* _Work to complete_
Only the lines from the top of the data through the line with "Click the unsubscribe" should be repeated, each exactly as written.

----- Provided records -----

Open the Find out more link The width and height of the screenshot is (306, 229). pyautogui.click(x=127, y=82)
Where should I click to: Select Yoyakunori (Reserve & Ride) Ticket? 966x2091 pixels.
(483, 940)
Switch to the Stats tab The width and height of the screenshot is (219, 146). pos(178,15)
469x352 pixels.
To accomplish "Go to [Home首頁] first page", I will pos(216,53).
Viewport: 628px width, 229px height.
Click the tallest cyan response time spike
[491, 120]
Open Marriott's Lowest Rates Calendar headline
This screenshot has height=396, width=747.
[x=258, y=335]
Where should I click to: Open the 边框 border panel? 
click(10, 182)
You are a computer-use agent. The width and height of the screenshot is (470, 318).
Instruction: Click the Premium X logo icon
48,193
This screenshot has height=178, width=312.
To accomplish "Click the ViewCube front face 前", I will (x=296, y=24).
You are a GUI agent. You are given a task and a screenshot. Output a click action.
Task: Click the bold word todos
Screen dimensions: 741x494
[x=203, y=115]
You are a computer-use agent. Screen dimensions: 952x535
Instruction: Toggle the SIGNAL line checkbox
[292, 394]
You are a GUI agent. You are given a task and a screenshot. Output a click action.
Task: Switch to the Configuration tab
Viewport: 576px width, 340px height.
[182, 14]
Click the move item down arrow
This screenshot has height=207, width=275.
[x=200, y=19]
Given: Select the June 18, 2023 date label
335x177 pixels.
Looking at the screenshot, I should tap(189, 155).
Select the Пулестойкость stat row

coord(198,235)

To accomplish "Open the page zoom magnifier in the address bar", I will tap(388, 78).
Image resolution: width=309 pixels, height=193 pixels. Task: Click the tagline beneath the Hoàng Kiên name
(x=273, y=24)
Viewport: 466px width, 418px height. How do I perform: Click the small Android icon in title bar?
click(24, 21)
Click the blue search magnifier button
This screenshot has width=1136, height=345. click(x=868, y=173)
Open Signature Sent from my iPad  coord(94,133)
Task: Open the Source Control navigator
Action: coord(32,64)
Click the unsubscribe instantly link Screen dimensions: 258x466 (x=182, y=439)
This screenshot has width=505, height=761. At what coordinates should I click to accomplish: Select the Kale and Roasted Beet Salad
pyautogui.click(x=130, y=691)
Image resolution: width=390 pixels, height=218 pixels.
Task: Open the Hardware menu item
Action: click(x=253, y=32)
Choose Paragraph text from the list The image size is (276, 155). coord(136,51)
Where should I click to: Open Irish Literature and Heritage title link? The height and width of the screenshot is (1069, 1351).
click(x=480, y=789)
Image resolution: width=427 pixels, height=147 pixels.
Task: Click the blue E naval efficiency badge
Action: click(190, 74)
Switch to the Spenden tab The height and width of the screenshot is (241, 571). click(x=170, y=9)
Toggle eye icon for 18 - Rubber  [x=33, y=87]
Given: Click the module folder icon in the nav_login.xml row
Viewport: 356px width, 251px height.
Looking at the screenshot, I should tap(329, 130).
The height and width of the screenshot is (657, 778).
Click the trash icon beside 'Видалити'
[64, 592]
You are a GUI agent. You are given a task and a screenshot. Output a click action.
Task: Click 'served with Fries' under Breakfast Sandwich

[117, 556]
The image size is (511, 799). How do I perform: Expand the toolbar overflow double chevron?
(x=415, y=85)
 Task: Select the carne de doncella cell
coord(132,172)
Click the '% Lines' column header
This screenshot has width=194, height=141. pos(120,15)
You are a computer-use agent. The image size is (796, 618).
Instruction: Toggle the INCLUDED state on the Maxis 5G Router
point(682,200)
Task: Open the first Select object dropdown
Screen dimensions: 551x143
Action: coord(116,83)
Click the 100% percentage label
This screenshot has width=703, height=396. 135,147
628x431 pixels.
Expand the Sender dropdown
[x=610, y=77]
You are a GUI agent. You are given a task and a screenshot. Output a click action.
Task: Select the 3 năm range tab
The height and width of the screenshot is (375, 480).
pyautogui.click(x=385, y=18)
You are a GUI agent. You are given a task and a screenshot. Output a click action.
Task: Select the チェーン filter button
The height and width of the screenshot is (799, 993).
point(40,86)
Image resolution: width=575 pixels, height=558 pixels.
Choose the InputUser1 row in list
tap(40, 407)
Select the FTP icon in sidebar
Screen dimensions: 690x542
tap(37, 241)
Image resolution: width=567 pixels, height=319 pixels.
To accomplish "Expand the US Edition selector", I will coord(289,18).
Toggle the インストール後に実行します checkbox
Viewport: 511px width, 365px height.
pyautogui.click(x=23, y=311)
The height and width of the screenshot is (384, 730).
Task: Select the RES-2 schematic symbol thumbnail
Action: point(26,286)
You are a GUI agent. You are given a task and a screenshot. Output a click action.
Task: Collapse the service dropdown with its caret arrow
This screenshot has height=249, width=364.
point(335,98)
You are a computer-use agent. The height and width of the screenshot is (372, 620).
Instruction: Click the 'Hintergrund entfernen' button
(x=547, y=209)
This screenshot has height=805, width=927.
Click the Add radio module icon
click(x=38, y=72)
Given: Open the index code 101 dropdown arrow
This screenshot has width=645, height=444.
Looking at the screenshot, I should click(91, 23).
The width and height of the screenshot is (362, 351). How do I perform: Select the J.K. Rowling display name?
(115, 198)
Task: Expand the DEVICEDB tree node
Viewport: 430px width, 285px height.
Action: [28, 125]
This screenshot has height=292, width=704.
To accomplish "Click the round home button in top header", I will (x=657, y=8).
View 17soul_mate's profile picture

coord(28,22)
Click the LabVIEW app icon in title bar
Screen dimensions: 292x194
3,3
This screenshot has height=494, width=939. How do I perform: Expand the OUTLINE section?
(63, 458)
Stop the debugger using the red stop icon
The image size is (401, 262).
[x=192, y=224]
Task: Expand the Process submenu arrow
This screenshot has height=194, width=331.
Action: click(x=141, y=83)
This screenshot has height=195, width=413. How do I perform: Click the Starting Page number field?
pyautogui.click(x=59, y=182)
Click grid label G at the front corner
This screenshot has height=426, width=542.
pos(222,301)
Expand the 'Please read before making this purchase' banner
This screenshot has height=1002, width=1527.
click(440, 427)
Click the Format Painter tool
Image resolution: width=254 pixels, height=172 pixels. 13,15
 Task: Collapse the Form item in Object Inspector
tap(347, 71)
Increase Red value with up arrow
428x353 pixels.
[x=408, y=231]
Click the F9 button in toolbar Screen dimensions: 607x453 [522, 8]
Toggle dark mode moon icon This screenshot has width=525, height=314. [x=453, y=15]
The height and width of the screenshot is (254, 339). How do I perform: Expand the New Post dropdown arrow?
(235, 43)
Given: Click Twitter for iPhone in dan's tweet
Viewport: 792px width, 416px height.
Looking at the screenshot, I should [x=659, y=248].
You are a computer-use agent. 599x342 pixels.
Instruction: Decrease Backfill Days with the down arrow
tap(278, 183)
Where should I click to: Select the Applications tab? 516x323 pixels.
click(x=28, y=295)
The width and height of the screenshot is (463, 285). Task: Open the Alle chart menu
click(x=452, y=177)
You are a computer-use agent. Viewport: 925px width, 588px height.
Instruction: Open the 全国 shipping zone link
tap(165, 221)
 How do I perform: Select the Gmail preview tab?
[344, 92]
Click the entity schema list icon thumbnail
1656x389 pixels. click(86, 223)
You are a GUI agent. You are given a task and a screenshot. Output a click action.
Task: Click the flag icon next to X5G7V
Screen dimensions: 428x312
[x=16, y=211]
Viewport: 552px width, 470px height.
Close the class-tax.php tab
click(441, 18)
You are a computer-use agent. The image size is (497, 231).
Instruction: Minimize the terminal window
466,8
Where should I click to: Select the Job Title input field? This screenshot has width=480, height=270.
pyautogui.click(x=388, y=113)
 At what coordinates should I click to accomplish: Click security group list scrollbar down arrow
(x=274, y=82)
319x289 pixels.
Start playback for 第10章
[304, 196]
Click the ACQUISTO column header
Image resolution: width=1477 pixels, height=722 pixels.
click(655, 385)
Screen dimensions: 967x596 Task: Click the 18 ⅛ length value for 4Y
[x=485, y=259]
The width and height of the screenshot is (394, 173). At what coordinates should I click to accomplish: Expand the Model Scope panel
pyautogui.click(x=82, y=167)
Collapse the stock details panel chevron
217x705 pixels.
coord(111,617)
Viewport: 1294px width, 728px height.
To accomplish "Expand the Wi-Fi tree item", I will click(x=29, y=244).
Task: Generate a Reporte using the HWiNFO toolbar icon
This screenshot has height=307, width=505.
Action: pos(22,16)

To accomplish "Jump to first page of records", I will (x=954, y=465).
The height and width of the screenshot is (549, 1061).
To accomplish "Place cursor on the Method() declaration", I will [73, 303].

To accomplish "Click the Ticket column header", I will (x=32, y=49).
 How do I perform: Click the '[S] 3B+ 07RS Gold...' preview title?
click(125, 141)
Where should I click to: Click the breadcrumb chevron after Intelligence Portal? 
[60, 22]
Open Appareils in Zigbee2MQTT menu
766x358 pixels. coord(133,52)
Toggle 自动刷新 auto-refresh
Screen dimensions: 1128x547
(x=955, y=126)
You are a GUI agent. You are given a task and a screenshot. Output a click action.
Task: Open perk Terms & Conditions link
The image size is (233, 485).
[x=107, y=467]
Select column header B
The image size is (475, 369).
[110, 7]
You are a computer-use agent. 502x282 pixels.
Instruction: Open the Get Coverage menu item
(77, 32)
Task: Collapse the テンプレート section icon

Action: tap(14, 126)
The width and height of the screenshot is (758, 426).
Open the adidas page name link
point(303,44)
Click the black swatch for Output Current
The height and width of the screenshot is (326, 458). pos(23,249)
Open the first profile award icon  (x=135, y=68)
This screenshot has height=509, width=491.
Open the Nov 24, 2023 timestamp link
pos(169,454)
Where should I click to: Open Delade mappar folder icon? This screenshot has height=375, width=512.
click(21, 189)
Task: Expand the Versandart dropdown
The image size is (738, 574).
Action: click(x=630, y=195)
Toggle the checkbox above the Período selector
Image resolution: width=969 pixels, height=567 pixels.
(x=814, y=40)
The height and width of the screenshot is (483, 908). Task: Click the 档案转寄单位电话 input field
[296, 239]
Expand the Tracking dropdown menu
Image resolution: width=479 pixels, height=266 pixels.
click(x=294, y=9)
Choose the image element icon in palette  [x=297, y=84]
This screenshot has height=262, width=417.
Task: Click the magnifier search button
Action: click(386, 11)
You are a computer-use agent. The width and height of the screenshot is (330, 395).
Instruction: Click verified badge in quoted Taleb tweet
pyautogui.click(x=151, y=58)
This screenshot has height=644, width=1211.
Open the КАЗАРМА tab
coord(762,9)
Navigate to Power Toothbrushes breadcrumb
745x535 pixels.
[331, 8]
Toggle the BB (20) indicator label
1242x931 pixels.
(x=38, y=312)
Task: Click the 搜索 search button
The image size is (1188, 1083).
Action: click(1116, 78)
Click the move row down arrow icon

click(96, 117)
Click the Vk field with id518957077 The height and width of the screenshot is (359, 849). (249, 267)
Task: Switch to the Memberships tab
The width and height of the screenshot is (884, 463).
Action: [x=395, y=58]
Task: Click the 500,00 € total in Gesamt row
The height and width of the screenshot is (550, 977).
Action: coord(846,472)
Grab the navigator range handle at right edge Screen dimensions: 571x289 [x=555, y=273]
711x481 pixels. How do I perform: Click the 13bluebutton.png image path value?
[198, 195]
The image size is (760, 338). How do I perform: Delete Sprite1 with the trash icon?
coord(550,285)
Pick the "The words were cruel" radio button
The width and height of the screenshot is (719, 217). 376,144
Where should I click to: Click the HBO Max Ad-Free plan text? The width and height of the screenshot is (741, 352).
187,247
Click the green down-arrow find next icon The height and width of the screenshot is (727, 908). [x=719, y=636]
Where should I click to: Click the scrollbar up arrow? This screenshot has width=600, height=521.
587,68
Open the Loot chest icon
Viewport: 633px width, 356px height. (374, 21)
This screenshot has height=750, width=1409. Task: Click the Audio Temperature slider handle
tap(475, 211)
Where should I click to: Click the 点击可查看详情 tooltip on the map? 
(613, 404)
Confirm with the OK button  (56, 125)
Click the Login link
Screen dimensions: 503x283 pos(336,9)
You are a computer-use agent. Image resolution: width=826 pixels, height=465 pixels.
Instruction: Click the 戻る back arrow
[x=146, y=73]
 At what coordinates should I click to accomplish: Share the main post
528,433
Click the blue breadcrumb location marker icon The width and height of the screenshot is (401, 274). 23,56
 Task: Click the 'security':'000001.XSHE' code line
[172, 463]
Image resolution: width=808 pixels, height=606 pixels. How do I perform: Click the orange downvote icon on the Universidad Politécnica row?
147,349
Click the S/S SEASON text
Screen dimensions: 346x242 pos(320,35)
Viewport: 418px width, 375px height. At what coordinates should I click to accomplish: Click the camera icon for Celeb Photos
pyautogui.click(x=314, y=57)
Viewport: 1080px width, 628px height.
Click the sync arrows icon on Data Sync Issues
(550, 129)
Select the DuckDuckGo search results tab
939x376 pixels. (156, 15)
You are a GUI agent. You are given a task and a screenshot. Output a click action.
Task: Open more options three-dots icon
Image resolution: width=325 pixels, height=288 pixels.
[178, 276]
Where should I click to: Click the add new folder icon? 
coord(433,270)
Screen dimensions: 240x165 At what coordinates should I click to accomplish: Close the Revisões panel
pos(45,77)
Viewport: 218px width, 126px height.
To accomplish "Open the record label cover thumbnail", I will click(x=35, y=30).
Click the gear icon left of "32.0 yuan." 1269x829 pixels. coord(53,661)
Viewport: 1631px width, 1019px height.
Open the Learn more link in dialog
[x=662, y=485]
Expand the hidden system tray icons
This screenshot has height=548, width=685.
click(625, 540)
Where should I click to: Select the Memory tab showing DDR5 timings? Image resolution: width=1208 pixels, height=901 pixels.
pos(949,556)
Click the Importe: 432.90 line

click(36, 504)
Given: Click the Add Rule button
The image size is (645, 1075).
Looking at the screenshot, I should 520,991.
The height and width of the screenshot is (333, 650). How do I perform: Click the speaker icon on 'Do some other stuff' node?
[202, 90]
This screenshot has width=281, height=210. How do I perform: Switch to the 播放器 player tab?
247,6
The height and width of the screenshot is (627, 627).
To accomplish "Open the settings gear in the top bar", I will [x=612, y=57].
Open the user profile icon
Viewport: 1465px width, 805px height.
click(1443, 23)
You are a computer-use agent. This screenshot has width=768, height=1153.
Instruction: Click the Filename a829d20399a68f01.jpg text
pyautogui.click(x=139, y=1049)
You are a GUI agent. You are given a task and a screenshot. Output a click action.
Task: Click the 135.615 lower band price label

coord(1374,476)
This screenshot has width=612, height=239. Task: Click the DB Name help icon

-----

* _Task result_
Open the Find out more link The width and height of the screenshot is (306, 229). pyautogui.click(x=127, y=82)
Where should I click to: Select Yoyakunori (Reserve & Ride) Ticket? 966x2091 pixels.
(483, 940)
Switch to the Stats tab The width and height of the screenshot is (219, 146). pos(178,15)
469x352 pixels.
To accomplish "Go to [Home首頁] first page", I will pos(216,53).
Viewport: 628px width, 229px height.
Click the tallest cyan response time spike
[491, 120]
Open Marriott's Lowest Rates Calendar headline
This screenshot has height=396, width=747.
[x=258, y=335]
Where should I click to: Open the 边框 border panel? 
click(10, 182)
You are a computer-use agent. The width and height of the screenshot is (470, 318).
Instruction: Click the Premium X logo icon
48,193
This screenshot has height=178, width=312.
To accomplish "Click the ViewCube front face 前", I will (x=296, y=24).
You are a GUI agent. You are given a task and a screenshot. Output a click action.
Task: Click the bold word todos
Screen dimensions: 741x494
[x=203, y=115]
You are a computer-use agent. Screen dimensions: 952x535
Instruction: Toggle the SIGNAL line checkbox
[292, 394]
You are a GUI agent. You are given a task and a screenshot. Output a click action.
Task: Switch to the Configuration tab
Viewport: 576px width, 340px height.
[182, 14]
Click the move item down arrow
This screenshot has height=207, width=275.
[x=200, y=19]
Given: Select the June 18, 2023 date label
335x177 pixels.
Looking at the screenshot, I should tap(189, 155).
Select the Пулестойкость stat row

coord(198,235)

To accomplish "Open the page zoom magnifier in the address bar", I will tap(388, 78).
Image resolution: width=309 pixels, height=193 pixels. Task: Click the tagline beneath the Hoàng Kiên name
(x=273, y=24)
Viewport: 466px width, 418px height. How do I perform: Click the small Android icon in title bar?
click(24, 21)
Click the blue search magnifier button
This screenshot has width=1136, height=345. click(x=868, y=173)
Open Signature Sent from my iPad  coord(94,133)
Task: Open the Source Control navigator
Action: coord(32,64)
Click the unsubscribe instantly link Screen dimensions: 258x466 (x=182, y=439)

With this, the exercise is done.